_WHAT IS EXPECTED_
Reproduce the material below with every "Instruction" changed to "Goal", keeping all other text the same.

_SUPPLIED RECORDS_
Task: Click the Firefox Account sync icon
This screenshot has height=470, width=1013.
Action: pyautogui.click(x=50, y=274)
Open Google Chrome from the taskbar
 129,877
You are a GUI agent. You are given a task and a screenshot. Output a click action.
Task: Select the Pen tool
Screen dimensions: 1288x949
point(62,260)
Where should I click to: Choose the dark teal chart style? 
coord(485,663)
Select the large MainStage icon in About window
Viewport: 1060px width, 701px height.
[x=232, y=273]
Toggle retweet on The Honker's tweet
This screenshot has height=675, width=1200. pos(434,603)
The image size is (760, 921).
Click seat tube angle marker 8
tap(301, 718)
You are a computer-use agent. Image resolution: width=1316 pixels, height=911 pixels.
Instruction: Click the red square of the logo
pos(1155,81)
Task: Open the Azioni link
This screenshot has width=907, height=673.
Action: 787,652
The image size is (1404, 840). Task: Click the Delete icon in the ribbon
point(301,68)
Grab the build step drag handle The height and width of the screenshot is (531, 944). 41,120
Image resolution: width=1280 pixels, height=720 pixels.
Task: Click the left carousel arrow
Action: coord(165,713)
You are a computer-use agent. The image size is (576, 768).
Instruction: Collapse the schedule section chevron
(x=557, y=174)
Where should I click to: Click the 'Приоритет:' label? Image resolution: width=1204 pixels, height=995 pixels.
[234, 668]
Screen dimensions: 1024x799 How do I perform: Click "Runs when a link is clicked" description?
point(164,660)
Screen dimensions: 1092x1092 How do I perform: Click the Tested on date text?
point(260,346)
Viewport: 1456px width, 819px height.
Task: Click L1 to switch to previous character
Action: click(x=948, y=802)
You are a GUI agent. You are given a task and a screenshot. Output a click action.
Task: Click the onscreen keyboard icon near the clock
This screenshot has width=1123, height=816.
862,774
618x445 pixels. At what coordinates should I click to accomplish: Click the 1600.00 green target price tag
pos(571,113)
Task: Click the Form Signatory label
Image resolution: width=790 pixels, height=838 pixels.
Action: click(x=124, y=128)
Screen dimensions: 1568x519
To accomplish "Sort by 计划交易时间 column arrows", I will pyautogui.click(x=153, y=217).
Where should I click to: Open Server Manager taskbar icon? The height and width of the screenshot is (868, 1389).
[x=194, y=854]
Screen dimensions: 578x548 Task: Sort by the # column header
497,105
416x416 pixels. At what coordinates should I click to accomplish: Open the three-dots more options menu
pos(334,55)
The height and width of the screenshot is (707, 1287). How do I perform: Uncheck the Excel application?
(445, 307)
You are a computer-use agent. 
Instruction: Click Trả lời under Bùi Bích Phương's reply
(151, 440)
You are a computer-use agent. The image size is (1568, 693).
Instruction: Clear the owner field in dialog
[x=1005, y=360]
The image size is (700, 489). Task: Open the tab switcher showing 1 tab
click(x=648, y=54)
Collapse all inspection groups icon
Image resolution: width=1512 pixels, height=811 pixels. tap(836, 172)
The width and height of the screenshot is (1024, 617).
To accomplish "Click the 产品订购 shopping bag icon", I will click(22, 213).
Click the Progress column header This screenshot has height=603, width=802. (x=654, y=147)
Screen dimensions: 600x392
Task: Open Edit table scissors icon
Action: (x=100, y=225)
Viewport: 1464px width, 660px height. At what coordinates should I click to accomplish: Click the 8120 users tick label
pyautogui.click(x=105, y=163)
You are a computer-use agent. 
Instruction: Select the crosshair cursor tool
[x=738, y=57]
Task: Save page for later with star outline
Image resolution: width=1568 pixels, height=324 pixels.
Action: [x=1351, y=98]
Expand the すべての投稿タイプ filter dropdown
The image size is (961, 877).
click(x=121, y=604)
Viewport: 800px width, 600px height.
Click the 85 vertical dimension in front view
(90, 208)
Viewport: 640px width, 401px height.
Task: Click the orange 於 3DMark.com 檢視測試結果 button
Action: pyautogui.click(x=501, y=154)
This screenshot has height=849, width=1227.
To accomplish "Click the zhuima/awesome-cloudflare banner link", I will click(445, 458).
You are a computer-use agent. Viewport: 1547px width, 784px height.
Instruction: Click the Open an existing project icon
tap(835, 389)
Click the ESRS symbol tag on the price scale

_RESPONSE TO THIS EXERCISE_
Task: Click the Firefox Account sync icon
This screenshot has height=470, width=1013.
Action: pyautogui.click(x=50, y=274)
Open Google Chrome from the taskbar
 129,877
You are a GUI agent. You are given a task and a screenshot. Output a click action.
Task: Select the Pen tool
Screen dimensions: 1288x949
point(62,260)
Where should I click to: Choose the dark teal chart style? 
coord(485,663)
Select the large MainStage icon in About window
Viewport: 1060px width, 701px height.
[x=232, y=273]
Toggle retweet on The Honker's tweet
This screenshot has height=675, width=1200. pos(434,603)
The image size is (760, 921).
Click seat tube angle marker 8
tap(301, 718)
You are a computer-use agent. Image resolution: width=1316 pixels, height=911 pixels.
Goal: Click the red square of the logo
pos(1155,81)
Task: Open the Azioni link
This screenshot has width=907, height=673.
Action: 787,652
The image size is (1404, 840). Task: Click the Delete icon in the ribbon
point(301,68)
Grab the build step drag handle The height and width of the screenshot is (531, 944). 41,120
Image resolution: width=1280 pixels, height=720 pixels.
Task: Click the left carousel arrow
Action: coord(165,713)
You are a computer-use agent. The image size is (576, 768).
Goal: Collapse the schedule section chevron
(x=557, y=174)
Where should I click to: Click the 'Приоритет:' label? Image resolution: width=1204 pixels, height=995 pixels.
[234, 668]
Screen dimensions: 1024x799 How do I perform: Click "Runs when a link is clicked" description?
point(164,660)
Screen dimensions: 1092x1092 How do I perform: Click the Tested on date text?
point(260,346)
Viewport: 1456px width, 819px height.
Task: Click L1 to switch to previous character
Action: click(x=948, y=802)
You are a GUI agent. You are given a task and a screenshot. Output a click action.
Task: Click the onscreen keyboard icon near the clock
This screenshot has width=1123, height=816.
862,774
618x445 pixels. At what coordinates should I click to accomplish: Click the 1600.00 green target price tag
pos(571,113)
Task: Click the Form Signatory label
Image resolution: width=790 pixels, height=838 pixels.
Action: click(x=124, y=128)
Screen dimensions: 1568x519
To accomplish "Sort by 计划交易时间 column arrows", I will pyautogui.click(x=153, y=217).
Where should I click to: Open Server Manager taskbar icon? The height and width of the screenshot is (868, 1389).
[x=194, y=854]
Screen dimensions: 578x548 Task: Sort by the # column header
497,105
416x416 pixels. At what coordinates should I click to accomplish: Open the three-dots more options menu
pos(334,55)
The height and width of the screenshot is (707, 1287). How do I perform: Uncheck the Excel application?
(445, 307)
You are a computer-use agent. 
Goal: Click Trả lời under Bùi Bích Phương's reply
(151, 440)
You are a computer-use agent. The image size is (1568, 693).
Goal: Clear the owner field in dialog
[x=1005, y=360]
The image size is (700, 489). Task: Open the tab switcher showing 1 tab
click(x=648, y=54)
Collapse all inspection groups icon
Image resolution: width=1512 pixels, height=811 pixels. tap(836, 172)
The width and height of the screenshot is (1024, 617).
To accomplish "Click the 产品订购 shopping bag icon", I will click(22, 213).
Click the Progress column header This screenshot has height=603, width=802. (x=654, y=147)
Screen dimensions: 600x392
Task: Open Edit table scissors icon
Action: (x=100, y=225)
Viewport: 1464px width, 660px height. At what coordinates should I click to accomplish: Click the 8120 users tick label
pyautogui.click(x=105, y=163)
You are a computer-use agent. 
Goal: Select the crosshair cursor tool
[x=738, y=57]
Task: Save page for later with star outline
Image resolution: width=1568 pixels, height=324 pixels.
Action: [x=1351, y=98]
Expand the すべての投稿タイプ filter dropdown
The image size is (961, 877).
click(x=121, y=604)
Viewport: 800px width, 600px height.
Click the 85 vertical dimension in front view
(90, 208)
Viewport: 640px width, 401px height.
Task: Click the orange 於 3DMark.com 檢視測試結果 button
Action: pyautogui.click(x=501, y=154)
This screenshot has height=849, width=1227.
To accomplish "Click the zhuima/awesome-cloudflare banner link", I will click(445, 458).
You are a computer-use agent. Viewport: 1547px width, 784px height.
Goal: Click the Open an existing project icon
tap(835, 389)
Click the ESRS symbol tag on the price scale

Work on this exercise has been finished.